------ PROVIDED RECORDS
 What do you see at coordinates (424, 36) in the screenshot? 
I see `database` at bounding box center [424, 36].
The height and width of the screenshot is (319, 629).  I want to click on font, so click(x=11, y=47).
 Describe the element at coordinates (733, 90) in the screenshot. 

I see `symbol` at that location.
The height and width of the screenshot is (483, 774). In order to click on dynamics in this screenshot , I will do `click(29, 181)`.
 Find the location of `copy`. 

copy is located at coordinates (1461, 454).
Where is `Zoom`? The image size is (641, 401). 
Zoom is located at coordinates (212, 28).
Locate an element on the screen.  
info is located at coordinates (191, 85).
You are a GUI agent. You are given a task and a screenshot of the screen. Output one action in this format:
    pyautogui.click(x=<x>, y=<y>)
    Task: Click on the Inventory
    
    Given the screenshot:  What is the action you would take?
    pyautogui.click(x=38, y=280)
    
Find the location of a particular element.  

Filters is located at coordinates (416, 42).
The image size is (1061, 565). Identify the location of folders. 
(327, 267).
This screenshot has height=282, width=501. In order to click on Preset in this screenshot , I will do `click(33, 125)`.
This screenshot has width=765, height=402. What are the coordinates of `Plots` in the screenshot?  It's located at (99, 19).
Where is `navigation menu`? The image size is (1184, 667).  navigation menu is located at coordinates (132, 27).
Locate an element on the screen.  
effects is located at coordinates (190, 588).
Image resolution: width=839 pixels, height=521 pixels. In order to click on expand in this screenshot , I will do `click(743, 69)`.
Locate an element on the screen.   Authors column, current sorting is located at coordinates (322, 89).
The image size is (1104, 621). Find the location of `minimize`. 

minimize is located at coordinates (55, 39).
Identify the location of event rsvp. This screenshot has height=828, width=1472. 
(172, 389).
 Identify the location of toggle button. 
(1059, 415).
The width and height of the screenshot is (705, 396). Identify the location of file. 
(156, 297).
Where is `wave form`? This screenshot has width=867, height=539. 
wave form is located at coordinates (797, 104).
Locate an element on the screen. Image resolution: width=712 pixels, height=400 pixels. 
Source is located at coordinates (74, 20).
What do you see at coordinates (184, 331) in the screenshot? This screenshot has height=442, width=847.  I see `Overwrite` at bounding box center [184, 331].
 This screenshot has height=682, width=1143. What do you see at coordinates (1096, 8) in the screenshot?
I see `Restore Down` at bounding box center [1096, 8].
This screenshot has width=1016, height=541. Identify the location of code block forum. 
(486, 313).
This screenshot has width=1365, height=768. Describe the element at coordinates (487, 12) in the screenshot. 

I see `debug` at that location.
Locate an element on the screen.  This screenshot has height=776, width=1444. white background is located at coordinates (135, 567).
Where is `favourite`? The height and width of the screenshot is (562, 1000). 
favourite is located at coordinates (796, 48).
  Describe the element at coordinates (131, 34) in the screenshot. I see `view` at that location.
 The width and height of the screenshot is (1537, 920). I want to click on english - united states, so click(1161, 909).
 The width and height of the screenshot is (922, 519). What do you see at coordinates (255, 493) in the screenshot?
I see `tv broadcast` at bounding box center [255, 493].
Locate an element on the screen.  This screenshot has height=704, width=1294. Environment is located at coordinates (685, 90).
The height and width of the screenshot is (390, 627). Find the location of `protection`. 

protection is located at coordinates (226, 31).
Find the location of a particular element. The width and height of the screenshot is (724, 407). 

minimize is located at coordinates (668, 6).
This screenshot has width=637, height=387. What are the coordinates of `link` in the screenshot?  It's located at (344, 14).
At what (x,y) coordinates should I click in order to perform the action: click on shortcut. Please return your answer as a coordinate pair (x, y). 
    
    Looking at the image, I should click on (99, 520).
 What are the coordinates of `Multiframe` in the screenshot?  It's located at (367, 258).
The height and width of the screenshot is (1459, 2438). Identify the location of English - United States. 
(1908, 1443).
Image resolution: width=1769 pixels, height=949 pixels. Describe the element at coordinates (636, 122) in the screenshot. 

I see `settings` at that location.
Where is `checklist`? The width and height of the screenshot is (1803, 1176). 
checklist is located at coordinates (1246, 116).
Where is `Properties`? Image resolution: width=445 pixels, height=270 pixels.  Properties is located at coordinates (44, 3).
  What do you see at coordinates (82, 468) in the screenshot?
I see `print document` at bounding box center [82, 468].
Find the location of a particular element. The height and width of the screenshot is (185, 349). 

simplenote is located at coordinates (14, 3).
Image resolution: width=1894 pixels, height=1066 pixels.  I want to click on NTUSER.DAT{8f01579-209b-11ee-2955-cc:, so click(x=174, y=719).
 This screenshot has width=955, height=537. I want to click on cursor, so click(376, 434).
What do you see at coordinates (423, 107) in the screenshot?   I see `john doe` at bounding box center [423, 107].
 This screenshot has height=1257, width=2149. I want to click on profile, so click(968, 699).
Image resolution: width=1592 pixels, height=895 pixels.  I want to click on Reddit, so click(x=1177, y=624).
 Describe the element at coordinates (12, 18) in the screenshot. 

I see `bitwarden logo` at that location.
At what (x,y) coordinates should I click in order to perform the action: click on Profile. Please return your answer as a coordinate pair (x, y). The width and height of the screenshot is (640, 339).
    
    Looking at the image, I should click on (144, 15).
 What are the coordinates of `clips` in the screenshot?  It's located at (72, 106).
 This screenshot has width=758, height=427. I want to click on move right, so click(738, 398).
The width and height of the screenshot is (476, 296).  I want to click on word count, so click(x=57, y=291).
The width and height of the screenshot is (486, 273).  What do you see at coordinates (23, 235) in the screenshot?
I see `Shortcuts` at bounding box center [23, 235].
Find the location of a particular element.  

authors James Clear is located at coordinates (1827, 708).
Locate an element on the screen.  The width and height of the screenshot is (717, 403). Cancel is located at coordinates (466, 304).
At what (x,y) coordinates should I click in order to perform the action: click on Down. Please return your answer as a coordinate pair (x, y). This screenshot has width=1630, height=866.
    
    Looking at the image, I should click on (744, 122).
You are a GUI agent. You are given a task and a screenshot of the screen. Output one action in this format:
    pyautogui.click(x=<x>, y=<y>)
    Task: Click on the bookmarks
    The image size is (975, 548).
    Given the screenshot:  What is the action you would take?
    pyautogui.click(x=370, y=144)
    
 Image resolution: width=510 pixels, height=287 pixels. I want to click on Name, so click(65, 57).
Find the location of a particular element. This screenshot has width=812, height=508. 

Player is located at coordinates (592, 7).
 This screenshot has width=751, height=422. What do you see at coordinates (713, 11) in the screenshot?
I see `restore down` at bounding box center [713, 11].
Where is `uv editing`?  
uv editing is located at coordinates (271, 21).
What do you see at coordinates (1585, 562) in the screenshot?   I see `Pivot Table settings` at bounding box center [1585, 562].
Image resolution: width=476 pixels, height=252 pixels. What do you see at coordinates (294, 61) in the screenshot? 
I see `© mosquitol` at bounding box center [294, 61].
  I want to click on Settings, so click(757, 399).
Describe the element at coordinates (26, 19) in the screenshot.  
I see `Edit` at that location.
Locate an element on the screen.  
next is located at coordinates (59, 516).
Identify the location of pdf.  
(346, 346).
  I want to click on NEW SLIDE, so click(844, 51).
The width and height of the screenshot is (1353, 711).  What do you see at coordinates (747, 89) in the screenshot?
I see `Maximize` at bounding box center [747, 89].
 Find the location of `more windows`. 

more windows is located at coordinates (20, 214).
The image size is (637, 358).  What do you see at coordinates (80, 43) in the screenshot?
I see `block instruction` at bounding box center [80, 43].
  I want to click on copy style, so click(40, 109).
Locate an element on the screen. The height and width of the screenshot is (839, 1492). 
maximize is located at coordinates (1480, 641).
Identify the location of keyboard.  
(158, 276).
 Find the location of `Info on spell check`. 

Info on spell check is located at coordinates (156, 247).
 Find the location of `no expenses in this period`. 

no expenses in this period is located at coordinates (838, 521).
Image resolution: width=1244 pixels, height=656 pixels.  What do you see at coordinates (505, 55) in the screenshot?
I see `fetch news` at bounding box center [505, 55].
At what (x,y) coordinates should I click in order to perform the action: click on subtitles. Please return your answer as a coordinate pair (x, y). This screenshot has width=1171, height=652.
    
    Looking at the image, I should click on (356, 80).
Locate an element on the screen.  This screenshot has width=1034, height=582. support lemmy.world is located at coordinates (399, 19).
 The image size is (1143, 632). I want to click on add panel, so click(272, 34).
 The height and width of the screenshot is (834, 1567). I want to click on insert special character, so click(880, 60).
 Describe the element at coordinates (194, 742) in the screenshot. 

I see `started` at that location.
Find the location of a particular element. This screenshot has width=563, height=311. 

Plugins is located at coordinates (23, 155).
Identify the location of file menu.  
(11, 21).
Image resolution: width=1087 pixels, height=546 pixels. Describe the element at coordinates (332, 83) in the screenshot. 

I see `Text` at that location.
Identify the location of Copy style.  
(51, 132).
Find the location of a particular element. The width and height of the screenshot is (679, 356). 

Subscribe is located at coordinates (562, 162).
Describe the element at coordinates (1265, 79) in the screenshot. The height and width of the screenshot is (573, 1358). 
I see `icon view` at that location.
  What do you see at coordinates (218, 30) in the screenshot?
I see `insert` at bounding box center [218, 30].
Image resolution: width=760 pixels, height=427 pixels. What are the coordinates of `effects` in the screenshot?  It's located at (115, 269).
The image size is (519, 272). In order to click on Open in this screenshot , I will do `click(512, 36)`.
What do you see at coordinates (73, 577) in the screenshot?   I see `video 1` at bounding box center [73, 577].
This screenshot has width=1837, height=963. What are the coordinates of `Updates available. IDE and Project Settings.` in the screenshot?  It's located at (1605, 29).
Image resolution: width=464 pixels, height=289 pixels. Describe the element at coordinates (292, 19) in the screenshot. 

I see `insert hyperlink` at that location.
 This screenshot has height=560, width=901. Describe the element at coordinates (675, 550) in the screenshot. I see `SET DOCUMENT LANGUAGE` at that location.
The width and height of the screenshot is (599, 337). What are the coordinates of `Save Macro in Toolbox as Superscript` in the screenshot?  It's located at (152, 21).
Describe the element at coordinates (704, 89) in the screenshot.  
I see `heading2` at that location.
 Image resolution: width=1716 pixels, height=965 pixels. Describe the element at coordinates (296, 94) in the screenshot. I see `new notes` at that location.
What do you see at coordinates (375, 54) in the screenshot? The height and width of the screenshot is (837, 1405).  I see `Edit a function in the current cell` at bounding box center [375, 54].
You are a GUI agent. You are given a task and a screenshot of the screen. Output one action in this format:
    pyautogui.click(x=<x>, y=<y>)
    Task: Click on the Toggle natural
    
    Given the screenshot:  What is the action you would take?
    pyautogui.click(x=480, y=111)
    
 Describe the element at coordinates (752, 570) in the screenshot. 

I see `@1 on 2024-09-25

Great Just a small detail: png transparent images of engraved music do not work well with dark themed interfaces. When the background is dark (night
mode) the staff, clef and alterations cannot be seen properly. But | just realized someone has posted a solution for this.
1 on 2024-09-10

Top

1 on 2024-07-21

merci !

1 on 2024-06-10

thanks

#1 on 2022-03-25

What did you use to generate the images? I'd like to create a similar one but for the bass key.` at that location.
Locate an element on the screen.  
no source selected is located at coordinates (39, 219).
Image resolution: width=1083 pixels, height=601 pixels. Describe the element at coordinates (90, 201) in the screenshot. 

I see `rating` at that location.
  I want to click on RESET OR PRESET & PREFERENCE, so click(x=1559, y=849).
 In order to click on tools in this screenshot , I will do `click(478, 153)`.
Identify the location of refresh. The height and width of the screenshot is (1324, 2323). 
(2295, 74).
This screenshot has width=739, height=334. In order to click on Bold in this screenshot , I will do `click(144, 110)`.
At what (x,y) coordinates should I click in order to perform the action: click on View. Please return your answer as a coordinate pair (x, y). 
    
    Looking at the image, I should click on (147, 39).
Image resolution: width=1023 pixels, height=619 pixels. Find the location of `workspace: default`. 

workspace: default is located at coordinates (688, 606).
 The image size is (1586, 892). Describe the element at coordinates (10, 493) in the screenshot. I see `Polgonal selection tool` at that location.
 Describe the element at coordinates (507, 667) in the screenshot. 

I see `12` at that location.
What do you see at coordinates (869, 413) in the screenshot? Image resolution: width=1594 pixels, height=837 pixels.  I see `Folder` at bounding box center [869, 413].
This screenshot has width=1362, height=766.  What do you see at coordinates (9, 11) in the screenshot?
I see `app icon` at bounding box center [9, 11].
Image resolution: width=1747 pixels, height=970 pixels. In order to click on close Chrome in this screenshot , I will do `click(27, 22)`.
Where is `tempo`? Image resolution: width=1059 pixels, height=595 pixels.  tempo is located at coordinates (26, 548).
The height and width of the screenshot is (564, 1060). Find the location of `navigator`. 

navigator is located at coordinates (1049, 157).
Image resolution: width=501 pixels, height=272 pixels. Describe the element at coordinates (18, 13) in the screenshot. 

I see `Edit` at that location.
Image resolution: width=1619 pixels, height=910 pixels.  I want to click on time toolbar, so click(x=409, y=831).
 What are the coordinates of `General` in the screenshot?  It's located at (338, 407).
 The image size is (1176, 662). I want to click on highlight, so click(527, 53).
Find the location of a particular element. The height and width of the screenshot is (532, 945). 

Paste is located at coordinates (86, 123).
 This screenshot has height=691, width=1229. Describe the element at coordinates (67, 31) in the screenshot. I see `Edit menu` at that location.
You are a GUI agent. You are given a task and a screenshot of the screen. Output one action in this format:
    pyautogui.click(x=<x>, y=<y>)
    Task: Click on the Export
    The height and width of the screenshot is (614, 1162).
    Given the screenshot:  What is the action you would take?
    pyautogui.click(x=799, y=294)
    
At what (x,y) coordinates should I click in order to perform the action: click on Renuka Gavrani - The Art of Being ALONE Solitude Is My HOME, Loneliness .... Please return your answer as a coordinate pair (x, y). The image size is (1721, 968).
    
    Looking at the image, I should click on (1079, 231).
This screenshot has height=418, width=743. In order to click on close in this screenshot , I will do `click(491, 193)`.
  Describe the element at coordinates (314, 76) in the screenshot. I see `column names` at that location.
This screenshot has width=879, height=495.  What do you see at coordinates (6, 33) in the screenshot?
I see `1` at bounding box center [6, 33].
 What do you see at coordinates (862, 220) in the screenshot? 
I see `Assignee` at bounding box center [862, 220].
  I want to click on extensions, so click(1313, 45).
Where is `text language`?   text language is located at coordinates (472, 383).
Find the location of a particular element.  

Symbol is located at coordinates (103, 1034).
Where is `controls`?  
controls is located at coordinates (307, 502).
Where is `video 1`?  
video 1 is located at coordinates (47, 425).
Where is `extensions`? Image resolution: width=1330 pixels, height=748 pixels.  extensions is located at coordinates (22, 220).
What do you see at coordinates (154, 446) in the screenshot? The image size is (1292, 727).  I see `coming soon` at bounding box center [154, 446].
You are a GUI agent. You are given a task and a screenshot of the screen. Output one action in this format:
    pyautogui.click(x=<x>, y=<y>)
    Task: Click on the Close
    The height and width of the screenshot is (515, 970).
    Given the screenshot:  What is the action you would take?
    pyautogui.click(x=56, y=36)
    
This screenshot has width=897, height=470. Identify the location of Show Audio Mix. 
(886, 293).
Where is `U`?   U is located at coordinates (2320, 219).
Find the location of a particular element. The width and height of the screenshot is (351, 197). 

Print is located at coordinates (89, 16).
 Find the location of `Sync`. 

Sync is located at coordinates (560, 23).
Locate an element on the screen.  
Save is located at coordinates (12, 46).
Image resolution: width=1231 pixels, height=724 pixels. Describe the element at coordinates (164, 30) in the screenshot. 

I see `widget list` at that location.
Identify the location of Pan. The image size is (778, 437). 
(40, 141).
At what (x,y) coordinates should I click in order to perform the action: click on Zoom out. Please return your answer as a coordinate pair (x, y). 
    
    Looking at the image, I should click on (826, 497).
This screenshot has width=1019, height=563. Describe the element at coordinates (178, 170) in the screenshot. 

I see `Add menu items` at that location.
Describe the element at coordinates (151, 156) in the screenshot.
------------
*TASK DESCRIPTION*
Copy each line of the records that contains the string "block".

*EXPECTED ANSWER*
This screenshot has width=1016, height=541. Identify the location of code block forum. 
I see `block instruction` at bounding box center [80, 43].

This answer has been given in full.